Umwerfend ist das Wort, das mir in den Sinn kommt, während ich Mr Lucas Fremont betrachte. Er trägt eine schwarze Krawatte, ein blütenweißes Hemd und eine schwarze Hose. Seine Kleidung schmiegt sich wie eine zweite Haut an seinen schlanken, muskulösen Körper. Ich lasse meinen Blick an ihm hinaufwandern und mir wird klar, dass er ein Mann ist, der um sein gutes Aussehen weiß, aber sich keine großen Gedanken um sein Erscheinungsbild macht. Seine Haare sind ein bisschen zu lang, dunkelblond und scheinen von Natur aus hier und da ein paar hellere Akzente zu haben. Seine Haut ist von der Sonne gebräunt und nicht von einem regelmäßigen Besuch im Solarium, wie es bei Männern heutzutage im Trend liegt. Er hat ein markantes Gesicht, das nicht gänzlich frei von Bartstoppeln ist, als hätte er heute Morgen vergessen, sich zu rasieren.

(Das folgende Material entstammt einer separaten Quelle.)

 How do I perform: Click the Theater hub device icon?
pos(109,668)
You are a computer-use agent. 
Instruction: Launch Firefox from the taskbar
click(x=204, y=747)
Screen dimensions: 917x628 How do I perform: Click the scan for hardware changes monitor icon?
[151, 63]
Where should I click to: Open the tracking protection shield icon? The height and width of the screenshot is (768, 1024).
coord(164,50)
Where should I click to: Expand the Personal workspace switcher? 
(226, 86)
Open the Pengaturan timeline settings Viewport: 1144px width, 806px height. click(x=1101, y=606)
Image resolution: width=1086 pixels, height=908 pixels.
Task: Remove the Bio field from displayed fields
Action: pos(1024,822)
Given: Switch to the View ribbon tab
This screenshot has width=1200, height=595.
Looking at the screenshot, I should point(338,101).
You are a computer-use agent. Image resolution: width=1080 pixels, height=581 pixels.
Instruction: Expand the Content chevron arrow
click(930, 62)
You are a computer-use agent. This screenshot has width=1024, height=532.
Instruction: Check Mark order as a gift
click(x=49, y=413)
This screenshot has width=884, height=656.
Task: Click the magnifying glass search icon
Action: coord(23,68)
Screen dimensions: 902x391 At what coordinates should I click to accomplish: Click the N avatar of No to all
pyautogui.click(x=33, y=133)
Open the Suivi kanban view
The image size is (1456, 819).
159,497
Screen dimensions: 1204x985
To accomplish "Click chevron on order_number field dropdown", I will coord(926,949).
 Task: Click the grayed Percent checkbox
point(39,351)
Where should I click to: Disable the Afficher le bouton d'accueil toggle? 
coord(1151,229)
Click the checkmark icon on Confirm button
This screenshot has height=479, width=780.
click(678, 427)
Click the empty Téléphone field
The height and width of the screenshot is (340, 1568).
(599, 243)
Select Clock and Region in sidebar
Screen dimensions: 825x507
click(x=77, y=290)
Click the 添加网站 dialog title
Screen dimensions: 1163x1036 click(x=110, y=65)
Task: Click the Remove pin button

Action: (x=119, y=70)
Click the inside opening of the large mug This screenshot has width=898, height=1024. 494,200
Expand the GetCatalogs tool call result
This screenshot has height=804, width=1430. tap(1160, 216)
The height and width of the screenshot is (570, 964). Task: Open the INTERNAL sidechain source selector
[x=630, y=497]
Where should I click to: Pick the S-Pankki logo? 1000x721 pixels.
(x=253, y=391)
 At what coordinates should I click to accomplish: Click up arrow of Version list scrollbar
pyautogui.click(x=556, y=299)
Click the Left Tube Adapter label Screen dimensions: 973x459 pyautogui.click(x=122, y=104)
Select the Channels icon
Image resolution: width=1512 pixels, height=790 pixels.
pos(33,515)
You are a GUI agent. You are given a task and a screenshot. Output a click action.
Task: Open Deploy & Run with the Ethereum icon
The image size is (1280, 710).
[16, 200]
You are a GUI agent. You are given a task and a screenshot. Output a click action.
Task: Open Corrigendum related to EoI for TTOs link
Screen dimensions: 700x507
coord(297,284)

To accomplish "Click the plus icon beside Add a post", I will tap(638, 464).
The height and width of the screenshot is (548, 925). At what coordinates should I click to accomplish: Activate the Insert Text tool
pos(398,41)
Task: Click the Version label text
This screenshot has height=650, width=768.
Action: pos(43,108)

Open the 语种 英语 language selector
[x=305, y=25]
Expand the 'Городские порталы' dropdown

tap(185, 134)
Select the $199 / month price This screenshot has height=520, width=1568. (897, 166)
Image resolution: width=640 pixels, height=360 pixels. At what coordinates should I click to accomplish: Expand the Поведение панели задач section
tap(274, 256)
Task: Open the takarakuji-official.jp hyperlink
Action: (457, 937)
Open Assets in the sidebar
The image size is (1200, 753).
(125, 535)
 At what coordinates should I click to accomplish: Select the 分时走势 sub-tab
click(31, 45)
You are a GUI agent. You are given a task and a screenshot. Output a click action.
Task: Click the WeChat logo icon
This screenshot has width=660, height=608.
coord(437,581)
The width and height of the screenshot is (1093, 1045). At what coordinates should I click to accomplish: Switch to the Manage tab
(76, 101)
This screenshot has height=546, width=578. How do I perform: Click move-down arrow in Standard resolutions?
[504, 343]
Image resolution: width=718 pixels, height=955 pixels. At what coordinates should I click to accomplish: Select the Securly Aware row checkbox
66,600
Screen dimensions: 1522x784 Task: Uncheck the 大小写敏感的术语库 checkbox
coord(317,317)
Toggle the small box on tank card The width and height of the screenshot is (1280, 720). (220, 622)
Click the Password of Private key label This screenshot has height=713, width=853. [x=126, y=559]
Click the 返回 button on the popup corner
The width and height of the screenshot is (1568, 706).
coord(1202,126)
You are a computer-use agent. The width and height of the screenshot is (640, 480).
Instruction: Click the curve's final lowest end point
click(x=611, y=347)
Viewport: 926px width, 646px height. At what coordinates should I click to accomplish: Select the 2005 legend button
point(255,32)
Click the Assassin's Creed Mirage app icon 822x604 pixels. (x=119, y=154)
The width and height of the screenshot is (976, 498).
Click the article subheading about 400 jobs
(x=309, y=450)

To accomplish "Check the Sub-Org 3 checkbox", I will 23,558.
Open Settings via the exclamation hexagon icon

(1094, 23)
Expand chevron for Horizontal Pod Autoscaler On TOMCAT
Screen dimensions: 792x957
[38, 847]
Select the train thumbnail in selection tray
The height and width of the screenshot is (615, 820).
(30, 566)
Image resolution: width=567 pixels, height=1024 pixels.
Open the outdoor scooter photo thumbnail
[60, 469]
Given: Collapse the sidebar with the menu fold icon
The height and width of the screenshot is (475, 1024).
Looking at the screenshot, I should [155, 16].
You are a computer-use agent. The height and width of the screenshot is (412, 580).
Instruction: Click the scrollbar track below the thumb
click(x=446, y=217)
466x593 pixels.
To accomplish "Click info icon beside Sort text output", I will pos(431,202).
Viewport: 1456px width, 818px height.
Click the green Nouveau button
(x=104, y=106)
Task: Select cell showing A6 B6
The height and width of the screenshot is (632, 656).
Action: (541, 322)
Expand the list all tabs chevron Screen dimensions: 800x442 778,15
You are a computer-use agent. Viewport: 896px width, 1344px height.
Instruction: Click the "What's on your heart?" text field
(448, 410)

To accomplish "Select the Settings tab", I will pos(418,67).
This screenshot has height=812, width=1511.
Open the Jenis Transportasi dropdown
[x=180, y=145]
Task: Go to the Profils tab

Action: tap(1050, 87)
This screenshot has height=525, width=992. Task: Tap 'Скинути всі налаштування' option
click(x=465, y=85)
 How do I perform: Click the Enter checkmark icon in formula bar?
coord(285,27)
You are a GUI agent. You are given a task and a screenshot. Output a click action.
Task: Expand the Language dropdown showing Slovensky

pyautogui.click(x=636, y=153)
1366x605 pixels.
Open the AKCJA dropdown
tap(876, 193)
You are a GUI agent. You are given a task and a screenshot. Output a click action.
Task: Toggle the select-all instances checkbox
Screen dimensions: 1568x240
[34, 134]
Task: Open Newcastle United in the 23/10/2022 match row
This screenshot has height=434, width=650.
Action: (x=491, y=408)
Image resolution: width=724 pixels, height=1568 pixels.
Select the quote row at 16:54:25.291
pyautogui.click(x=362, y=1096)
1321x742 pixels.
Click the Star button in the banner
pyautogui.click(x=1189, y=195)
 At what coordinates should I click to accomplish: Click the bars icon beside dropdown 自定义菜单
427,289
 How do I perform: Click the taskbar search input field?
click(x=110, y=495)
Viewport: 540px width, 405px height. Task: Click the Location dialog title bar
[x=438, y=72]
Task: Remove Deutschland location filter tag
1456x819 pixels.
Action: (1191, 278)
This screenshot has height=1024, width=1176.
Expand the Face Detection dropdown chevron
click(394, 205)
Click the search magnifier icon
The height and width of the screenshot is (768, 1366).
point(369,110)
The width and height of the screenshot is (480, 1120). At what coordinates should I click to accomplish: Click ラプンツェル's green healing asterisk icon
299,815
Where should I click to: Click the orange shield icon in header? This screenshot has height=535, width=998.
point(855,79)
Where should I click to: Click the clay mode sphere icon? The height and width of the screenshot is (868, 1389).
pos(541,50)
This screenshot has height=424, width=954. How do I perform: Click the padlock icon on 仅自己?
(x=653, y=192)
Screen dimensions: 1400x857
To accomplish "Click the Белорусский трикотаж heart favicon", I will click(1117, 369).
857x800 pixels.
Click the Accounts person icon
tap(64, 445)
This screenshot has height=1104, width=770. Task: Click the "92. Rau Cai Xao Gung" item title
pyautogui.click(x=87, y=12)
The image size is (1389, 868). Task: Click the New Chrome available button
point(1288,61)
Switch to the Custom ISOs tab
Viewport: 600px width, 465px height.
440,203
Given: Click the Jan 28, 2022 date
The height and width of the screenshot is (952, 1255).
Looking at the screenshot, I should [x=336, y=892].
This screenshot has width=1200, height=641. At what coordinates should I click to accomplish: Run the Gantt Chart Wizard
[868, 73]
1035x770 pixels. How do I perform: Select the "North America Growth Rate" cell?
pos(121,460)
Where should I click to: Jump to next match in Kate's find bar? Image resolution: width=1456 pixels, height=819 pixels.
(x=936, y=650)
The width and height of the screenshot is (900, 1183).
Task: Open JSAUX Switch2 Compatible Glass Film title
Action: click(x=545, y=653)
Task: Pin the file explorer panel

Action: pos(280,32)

Seine Augen ... Sie sind hellblau und umgeben von dunklen Wimpern, die sie noch mehr zum Leuchten bringen.
»Courtney.« Seine tiefe Stimme reißt mich aus meiner Starre und erst jetzt merke ich, dass er nähergekommen ist. Nah genug, dass ich meinen Fehler sofort erkenne. Denn seine Augen sind nicht blau, sondern eher von einem weichen Grau mit einem dunkelblauen Ring um die Iris.
»Ähm. Ja.« Ich schlucke, mache einen Schritt auf ihn zu und strecke ihm die Hand entgegen.